DATASET EXCERPTS below:

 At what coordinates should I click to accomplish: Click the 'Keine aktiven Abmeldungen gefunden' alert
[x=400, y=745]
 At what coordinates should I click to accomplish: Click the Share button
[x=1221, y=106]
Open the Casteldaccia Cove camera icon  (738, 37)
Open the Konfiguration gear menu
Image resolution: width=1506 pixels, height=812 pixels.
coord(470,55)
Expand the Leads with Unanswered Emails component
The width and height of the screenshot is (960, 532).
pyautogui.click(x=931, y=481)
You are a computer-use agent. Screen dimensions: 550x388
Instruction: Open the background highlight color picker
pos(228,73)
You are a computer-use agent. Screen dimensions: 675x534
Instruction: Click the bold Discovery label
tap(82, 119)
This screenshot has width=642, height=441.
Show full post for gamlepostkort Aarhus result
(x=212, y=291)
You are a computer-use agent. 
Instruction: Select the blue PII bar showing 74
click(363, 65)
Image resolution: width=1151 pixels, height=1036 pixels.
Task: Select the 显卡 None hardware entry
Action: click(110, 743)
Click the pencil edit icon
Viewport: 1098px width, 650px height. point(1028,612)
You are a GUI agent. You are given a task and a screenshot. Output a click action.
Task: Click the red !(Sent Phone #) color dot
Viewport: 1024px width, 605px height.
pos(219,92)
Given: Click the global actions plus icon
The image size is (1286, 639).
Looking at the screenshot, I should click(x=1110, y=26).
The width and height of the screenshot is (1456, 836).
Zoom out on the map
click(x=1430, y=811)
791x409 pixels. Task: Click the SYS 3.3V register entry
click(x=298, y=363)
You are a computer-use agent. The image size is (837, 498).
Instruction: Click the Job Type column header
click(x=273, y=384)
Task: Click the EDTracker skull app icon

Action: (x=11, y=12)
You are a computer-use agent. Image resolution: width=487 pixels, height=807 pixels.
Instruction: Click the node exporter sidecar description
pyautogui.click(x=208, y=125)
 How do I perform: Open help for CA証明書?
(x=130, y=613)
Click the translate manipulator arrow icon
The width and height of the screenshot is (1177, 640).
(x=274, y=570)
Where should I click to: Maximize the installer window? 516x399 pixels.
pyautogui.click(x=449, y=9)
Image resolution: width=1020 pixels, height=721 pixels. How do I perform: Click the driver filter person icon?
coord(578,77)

End of DATASET EXCERPTS.

| WHAT YOU WILL DO |
Above are the records; copy exactly the lines from the one with "Instruction: Click the Job Type column header" through the final line.

| RESPONSE FOR THIS EXERCISE |
Instruction: Click the Job Type column header
click(x=273, y=384)
Task: Click the EDTracker skull app icon

Action: (x=11, y=12)
You are a computer-use agent. Image resolution: width=487 pixels, height=807 pixels.
Instruction: Click the node exporter sidecar description
pyautogui.click(x=208, y=125)
 How do I perform: Open help for CA証明書?
(x=130, y=613)
Click the translate manipulator arrow icon
The width and height of the screenshot is (1177, 640).
(x=274, y=570)
Where should I click to: Maximize the installer window? 516x399 pixels.
pyautogui.click(x=449, y=9)
Image resolution: width=1020 pixels, height=721 pixels. How do I perform: Click the driver filter person icon?
coord(578,77)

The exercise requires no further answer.